It is well established that the brain is sensitive to
ischemia/reperfusion (I/R)‑induced injury. α‑lipoic
acid (LA), a
free radical scavenger and
antioxidant, has a
neuroprotective effect against cerebral I/R‑induced injury, however, the underlying mechanisms remain to be elucidated. Therefore, the present study was undertaken to evaluate whether LA was able to protect against cerebral I/R‑induced injury and to examine the potential mechanisms. The
neuroprotective effects of LA were investigated in a rat model of transient focal
ischemia induced by
middle cerebral artery occlusion (MCAO) followed by reperfusion. Adult male Sprague‑Dawley rats were randomly assigned into the
sham, cerebral I/R injury model and model plus LA groups. Cerebral I/R injury was induced by 90 min MCAO followed by reperfusion for 24 h.
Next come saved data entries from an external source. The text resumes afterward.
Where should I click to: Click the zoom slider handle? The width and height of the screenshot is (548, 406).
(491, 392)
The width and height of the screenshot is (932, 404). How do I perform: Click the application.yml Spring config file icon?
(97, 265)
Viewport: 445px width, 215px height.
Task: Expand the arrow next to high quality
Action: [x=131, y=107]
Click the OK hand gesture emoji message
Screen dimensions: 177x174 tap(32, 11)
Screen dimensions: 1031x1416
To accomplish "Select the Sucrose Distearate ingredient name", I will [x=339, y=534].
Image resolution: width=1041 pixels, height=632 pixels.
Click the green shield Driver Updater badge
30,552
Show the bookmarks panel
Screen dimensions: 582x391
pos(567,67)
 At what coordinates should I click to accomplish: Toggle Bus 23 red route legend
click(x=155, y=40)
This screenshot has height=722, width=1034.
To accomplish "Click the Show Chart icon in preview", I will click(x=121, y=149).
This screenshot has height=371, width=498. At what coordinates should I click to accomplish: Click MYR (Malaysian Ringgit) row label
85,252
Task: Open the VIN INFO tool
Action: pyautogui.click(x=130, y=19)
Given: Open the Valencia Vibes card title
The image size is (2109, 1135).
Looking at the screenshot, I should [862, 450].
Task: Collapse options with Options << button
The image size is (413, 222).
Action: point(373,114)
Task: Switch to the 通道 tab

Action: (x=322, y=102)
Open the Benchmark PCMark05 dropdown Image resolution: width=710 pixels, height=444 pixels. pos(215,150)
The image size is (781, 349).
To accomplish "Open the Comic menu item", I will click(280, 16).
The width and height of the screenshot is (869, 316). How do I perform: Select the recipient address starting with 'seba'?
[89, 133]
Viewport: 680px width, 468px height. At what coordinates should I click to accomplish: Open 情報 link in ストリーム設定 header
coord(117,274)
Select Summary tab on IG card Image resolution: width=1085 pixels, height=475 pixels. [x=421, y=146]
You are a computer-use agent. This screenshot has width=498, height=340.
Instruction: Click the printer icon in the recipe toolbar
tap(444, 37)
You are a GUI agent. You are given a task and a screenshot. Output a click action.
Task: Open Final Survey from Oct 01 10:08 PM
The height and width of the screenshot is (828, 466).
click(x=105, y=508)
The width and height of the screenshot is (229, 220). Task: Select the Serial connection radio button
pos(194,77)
Cerebral infarct size was detected by 2,3,5‑triphenyltetrazolium
chloride staining. Neurological deficit score (
NDS), brain water content and oxidative parameters, including
malondialdehyde (MDA),
nitric oxide (NO), total
antioxidant capacity (T‑AOC) and
superoxide dismutase (SOD) were measured. The expression of cleaved caspase‑3, brain‑derived
neurotrophic factor (
BDNF), phosphatidylinositol‑4,5‑bisphosphate 3‑kinase (PI3K), p‑Akt and phosphorylated extracellular signal‑regulated
kinase 1/2 (p‑ERK1/2) were also analyzed using western blotting. The present study demonstrated that pretreatment with LA significantly decreased the
infarction size, brain water content and improved
NDS. LA reversed the levels of oxidative parameters, including MDA, NO, T‑AOC and SOD to their normal state in rat brains following cerebral I/R. Furthermore, the expression of cleaved caspase‑3 markedly decreased and the expression of
BDNF, PI3K, p‑Akt and p‑ERK1/2 significantly increased following administration of LA. On the basis of these findings, it was concluded that LA protected the brain from cerebral I/R damage by attenuation of oxidative stress and caspase‑dependent apoptosis. Furthermore, LA exerts its
neuroprotective effects potentially through activation of the BDNF‑PI3K/Akt‑ERK1/2 pathway.